Como pretendemos defender a doutrina católica, temos o dever de nos opor aos erros contrários à lídima doutrina da Igreja, consubstanciada em suas verdades claras e cristalinas. Nisto agimos segundo o lema de São Pio X: Restaurar todas as coisas em Nosso Senhor Jesus Cristo — meta à qual nos dedicamos. Renovando este propósito no 60º aniversário de nossa publicação, somos muito agradecidos à Santíssima Virgem por sua maternal e generosa proteção, que sempre tivemos e pedimos que Ela continue a nos conceder.

Há meio-século: Congresso Latino-americano de Catolicismo.

Na presente edição, não poderíamos deixar de mencionar ainda outra grande data de nossa história, que é também um marco na irradiação do pensamento contra-revolucionário nas Américas: 50 anos do Congresso Latino-americano de Catolicismo.
Dez anos após o aparecimento de Catolicismo em janeiro de 1951 (ainda em formato de jornal), sua rápida difusão junto aos católicos de pensamento tradicional — dentre os quais se destacavam, por todo o Brasil, congregados marianos e antigos leitores do semanário Legionário, que fora dirigido pelo Prof. Plinio Corrêa de Oliveira — havia angariado e congregado muitos admiradores e propagandistas, em trabalho que se dera ao longo dos anos.
Uma primeira reunião desses colaboradores se realizara quando Catolicismo tinha apenas dois anos de publicação, e a iniciativa foi repetida com êxito no ano imediato, consolidando-se nos anos seguintes, sempre no mês de janeiro. Eram dias de estudos com a duração de uma semana, e com número crescente de participantes. Em 1959, na VII Semana de Estudos, esse número chegara a 180.

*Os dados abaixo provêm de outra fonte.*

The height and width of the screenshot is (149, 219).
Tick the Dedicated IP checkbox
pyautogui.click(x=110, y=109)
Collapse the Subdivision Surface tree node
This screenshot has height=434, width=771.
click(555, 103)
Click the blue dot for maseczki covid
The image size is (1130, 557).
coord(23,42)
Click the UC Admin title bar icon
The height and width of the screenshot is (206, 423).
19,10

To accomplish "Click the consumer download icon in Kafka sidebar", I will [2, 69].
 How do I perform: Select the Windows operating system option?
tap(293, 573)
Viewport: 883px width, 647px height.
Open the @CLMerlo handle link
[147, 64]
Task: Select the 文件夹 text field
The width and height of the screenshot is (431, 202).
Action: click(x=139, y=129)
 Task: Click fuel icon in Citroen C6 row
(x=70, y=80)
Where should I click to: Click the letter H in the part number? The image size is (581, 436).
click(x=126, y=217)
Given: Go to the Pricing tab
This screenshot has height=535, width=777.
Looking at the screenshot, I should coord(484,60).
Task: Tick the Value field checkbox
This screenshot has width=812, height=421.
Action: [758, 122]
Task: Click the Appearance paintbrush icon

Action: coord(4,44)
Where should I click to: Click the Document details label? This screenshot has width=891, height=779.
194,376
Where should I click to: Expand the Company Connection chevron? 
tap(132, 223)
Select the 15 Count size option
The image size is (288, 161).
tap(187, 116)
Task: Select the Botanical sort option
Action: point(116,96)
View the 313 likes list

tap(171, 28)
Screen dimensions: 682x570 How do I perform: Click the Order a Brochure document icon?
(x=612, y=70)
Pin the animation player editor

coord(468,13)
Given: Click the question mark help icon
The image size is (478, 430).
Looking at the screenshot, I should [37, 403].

Pari passu foram se estabelecendo Agências de notícias que congregavam os propagandistas, criadas nas cidades mais importantes do País. Circunstâncias de momento determinaram a não realização do encontro em 1960, entretanto tudo foi disposto para sua retomada no ano seguinte, quando se realizaria a VIII Semana de Estudos. Esse intervalo acarretou grande expectativa acerca do evento. Ao mesmo tempo, os contatos estabelecidos por Catolicismo com pessoas de idéias afins na América Latina ocasionaram grande número de inscrições do exterior.